— WORK INSTRUCTIONS —
Copy out, unchanged, every line from the start of the records to the line that contains "Select the Черно-белое", and stop there.
☆ ☆ ☆ ☆
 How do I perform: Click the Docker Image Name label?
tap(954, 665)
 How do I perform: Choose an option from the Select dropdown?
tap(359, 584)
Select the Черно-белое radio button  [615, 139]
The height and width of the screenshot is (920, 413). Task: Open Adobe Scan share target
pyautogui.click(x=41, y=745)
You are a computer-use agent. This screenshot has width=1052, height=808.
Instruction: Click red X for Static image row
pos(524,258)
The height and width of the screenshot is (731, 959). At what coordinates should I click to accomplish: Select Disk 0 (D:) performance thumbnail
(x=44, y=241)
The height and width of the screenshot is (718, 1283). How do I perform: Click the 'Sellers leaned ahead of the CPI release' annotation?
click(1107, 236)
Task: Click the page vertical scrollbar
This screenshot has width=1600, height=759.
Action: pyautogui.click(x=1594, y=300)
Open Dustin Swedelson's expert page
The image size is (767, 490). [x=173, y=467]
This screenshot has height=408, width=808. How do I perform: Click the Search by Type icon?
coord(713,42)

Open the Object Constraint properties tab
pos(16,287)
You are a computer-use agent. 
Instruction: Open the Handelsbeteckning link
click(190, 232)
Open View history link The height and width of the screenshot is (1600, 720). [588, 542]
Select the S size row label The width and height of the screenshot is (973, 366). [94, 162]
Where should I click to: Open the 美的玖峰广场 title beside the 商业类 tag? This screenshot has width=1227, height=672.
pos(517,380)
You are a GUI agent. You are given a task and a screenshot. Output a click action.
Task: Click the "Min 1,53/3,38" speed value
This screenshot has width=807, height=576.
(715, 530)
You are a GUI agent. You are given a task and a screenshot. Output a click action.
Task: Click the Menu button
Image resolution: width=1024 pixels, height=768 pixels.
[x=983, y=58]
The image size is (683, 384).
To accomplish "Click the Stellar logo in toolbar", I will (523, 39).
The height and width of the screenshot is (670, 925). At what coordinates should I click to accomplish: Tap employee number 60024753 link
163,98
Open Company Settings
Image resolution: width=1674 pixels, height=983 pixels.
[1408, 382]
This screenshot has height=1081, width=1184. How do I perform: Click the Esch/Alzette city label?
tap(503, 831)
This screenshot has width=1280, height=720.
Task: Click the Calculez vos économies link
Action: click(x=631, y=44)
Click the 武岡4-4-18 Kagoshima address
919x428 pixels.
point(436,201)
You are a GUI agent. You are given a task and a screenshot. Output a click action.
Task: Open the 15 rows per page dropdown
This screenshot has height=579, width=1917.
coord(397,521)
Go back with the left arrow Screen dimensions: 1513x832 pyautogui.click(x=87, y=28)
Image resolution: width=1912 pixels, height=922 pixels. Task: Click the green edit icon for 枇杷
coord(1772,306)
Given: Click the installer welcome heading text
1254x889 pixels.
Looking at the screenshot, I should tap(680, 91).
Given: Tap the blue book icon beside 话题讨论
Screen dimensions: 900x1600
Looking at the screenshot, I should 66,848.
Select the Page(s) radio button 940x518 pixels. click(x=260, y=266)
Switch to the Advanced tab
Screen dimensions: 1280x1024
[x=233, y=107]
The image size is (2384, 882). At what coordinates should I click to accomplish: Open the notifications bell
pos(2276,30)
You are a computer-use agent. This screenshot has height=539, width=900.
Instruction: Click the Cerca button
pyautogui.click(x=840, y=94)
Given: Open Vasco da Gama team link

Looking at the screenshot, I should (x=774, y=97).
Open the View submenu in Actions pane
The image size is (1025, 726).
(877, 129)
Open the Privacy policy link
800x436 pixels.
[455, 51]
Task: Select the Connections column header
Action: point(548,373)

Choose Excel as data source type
☆ ☆ ☆ ☆
— RESULT OF THIS EXERCISE —
 How do I perform: Click the Docker Image Name label?
tap(954, 665)
 How do I perform: Choose an option from the Select dropdown?
tap(359, 584)
Select the Черно-белое radio button  [615, 139]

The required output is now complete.